Changing that culture won’t be easy, which is why he’s open to the government stepping in with a firmer hand.
“I think that at some point that’s probably what it’s going to take to get people to pay attention,” he said. “Because I think we as a fire service, in many ways we’ve shown that we are not able or not willing to fix it ourselves.”
About this series
The Star set out to examine how and why U.S. firefighters die on the job after Kansas City firefighters John Mesh and Larry Leggio were killed in October 2015.
Reporters Mike Hendricks and Matt Campbell interviewed scores of experts on fire behavior and firefighter safety. Hendricks and photographer/videographer Joe Ledford visited Texas, Georgia, New York, Maryland and Washington, D.C., to speak with firefighters and survivors, visit the National Fire Fighters Memorial and observe a federal rule-writing committee in action.
The reporters analyzed hundreds of federal and state fatality investigative reports, five years’ worth of federal workplace safety inspection records and reams of meeting transcripts of an advisory board that recently proposed the first new federal safety regulations governing the fire service in decades.
How much training at area departments?
There are no mandatory nationwide training requirements to be a firefighter.
Neither Missouri nor Kansas has state-required minimum training levels for firefighters, career or volunteer. They also do not require annual refresher training.
Missouri does offer a voluntary certification program, but local jurisdictions are allowed to set their own standards.
Most area departments require basic Firefighter I and Firefighter II training, based on National Fire Protection Association standards, and have ongoing training programs.

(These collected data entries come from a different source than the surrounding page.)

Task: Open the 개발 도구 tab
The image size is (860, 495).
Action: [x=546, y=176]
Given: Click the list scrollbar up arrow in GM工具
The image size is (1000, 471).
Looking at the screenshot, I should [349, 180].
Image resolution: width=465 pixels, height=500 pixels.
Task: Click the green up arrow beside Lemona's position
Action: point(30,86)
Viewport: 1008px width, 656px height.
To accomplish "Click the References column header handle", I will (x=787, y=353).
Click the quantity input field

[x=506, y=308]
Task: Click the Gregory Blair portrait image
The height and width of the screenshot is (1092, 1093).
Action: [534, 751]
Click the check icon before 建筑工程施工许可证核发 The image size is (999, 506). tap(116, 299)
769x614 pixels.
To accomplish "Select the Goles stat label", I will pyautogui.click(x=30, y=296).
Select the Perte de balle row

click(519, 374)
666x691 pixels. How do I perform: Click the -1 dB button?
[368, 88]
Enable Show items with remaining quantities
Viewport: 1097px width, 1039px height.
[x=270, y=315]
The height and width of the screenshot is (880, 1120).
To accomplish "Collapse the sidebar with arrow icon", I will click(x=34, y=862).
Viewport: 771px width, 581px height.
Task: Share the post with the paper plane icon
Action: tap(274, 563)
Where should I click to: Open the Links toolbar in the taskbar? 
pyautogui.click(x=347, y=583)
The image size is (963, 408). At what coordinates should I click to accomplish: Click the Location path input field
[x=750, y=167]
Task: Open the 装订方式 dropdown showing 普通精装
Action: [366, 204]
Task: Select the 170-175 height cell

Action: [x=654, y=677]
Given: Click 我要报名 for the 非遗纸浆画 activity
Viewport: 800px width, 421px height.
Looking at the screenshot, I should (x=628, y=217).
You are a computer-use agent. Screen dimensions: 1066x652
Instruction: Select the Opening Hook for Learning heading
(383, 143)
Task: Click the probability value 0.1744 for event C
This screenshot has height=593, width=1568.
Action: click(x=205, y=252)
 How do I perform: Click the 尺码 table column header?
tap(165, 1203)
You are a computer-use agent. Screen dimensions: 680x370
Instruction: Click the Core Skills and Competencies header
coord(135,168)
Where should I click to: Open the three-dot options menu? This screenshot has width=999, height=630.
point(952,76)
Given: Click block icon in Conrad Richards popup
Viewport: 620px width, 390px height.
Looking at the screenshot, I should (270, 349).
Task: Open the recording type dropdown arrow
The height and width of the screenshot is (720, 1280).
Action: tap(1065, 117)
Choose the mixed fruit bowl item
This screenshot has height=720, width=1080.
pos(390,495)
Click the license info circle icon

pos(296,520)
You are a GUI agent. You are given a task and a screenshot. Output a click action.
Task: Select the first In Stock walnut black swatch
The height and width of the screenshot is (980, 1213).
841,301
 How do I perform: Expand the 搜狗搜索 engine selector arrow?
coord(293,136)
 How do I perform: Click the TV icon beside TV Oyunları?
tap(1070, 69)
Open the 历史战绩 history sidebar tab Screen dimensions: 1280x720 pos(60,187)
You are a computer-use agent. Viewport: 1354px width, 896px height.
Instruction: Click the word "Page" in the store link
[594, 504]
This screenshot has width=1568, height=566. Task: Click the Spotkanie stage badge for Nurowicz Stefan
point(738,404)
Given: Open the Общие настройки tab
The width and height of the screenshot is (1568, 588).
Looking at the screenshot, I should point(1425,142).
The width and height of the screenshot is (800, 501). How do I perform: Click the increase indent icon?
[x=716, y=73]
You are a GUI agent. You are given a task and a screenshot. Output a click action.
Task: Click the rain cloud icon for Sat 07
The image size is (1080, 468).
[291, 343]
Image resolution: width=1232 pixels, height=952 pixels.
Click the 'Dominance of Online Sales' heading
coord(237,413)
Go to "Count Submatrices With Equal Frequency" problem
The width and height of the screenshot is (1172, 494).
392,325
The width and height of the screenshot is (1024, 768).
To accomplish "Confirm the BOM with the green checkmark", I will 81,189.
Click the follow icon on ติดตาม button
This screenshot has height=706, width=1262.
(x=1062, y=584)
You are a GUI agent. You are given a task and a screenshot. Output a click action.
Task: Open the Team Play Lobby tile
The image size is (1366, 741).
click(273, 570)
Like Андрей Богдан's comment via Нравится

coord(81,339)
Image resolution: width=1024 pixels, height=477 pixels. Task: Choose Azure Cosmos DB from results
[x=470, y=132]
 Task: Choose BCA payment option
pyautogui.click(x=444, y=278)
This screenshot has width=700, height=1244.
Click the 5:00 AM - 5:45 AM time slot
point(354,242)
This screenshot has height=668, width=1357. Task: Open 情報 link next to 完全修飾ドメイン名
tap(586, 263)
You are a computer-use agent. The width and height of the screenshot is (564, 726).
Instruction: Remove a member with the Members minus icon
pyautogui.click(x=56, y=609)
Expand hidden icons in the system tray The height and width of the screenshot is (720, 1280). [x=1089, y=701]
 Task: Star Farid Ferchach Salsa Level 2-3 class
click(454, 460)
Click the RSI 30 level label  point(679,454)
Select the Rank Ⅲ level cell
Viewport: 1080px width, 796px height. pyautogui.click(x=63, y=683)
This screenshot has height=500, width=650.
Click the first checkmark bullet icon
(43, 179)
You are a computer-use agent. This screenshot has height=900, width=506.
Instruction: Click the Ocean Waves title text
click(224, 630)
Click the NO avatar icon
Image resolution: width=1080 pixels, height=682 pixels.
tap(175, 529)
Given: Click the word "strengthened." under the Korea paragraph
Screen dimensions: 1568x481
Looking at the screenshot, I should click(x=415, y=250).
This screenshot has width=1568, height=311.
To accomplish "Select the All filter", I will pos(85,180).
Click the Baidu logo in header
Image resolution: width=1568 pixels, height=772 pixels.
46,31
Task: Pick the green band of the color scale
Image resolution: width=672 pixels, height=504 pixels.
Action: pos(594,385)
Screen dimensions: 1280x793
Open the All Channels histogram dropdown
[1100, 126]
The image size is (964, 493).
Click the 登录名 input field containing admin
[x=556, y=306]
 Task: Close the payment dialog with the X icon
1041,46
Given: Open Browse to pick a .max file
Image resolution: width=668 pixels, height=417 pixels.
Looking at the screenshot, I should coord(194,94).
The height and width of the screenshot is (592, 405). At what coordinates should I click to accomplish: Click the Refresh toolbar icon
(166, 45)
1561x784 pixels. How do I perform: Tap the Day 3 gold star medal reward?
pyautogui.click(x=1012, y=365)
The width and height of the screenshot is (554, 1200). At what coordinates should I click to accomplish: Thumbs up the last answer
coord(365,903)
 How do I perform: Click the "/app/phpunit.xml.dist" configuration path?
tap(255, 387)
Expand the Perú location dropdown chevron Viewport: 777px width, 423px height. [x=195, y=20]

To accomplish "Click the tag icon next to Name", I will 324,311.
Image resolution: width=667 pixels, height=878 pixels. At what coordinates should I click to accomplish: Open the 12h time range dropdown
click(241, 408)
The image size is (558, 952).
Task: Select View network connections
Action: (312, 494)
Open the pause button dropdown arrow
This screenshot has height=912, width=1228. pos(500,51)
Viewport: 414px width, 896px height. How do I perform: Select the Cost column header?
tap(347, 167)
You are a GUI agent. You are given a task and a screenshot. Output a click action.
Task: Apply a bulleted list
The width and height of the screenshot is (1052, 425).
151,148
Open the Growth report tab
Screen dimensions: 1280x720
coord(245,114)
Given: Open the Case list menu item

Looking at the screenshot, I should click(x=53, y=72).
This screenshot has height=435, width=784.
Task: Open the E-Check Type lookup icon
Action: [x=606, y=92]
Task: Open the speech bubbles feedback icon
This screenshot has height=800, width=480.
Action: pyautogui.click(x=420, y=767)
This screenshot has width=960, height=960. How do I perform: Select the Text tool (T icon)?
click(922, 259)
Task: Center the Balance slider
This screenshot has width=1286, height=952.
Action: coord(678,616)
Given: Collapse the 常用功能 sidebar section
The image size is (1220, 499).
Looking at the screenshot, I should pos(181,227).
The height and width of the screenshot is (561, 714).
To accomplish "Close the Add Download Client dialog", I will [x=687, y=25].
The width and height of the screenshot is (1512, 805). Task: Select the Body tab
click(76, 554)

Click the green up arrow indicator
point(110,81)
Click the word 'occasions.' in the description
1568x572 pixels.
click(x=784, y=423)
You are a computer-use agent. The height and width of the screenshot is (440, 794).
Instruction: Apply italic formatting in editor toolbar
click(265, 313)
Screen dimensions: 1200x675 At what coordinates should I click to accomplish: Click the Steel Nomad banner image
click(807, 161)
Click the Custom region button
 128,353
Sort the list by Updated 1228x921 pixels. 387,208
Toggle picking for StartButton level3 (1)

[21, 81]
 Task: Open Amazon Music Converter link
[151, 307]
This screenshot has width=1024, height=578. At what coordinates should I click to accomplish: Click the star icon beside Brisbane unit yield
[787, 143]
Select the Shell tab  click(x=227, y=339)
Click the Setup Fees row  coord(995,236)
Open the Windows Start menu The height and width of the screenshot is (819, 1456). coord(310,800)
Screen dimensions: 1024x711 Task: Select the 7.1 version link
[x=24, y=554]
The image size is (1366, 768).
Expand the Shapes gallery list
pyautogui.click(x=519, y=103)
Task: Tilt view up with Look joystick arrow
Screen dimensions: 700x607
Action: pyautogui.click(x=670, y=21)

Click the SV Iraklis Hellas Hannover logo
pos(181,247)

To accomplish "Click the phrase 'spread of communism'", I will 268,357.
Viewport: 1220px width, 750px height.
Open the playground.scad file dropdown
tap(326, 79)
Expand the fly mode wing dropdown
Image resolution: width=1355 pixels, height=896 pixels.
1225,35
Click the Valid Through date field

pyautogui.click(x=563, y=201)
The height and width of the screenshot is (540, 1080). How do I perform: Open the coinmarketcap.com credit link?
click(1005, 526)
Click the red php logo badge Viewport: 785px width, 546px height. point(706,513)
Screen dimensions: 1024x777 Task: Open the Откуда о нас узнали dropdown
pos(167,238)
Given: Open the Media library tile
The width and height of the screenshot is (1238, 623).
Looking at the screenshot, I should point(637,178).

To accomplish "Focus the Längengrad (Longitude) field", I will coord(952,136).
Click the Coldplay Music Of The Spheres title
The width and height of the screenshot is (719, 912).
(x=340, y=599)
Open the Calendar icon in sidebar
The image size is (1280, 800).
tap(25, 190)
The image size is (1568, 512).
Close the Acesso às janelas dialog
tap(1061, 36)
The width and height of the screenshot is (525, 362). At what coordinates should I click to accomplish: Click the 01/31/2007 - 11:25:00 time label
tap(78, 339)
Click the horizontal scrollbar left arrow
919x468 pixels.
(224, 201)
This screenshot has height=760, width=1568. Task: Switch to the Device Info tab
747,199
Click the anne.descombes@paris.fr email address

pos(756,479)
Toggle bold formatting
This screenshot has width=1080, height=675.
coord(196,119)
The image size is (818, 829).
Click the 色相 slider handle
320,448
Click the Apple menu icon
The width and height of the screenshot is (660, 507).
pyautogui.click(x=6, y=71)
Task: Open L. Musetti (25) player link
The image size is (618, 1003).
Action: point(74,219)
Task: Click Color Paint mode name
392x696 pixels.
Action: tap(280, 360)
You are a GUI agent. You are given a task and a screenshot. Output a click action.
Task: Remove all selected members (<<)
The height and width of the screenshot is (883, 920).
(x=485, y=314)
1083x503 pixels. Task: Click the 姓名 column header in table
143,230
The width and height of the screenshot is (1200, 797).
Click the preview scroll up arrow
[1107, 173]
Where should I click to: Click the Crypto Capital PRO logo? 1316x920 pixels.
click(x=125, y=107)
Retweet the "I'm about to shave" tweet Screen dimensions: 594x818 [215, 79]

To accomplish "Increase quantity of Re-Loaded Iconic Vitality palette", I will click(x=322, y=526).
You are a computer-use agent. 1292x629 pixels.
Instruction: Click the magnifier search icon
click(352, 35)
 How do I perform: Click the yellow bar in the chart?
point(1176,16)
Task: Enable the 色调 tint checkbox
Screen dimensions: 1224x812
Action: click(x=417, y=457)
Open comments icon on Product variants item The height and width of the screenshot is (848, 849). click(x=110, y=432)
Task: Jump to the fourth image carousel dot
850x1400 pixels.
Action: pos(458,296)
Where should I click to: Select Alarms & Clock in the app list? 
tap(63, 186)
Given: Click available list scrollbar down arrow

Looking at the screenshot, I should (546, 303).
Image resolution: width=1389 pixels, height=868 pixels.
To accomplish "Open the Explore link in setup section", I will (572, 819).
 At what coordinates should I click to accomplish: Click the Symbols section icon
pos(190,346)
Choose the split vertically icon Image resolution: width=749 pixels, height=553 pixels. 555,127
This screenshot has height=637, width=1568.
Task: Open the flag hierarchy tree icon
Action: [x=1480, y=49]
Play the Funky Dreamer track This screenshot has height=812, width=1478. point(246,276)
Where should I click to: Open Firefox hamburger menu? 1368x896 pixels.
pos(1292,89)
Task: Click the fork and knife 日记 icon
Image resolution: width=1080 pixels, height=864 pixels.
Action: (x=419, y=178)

The Overland Park Fire Department requires two hours of ongoing training a day, which can include classroom time or equipment checks at the fire station.
The department also reviews fire responses to incidents and conducts more extensive critiques, with video, for more serious events. The department requires firefighters to have an annual physical. And reports of firefighter deaths nationally are distributed throughout the department.
Deputy Chief Mike Casey said the department embraces new advances in firefighting theory.
In Olathe, firefighters averaged 160 hours of ongoing training in 2015. “Near miss” reports about firefighter risks from the International Association of Fire Chiefs are reviewed monthly.
The Independence Fire Department has a weekly training program and firefighters average 100 to 120 hours a year. A safety committee of labor and management reviews emerging issues in the fire service.
Neither the Kansas City nor the Kansas City, Kan., fire departments responded to a Star request for training information.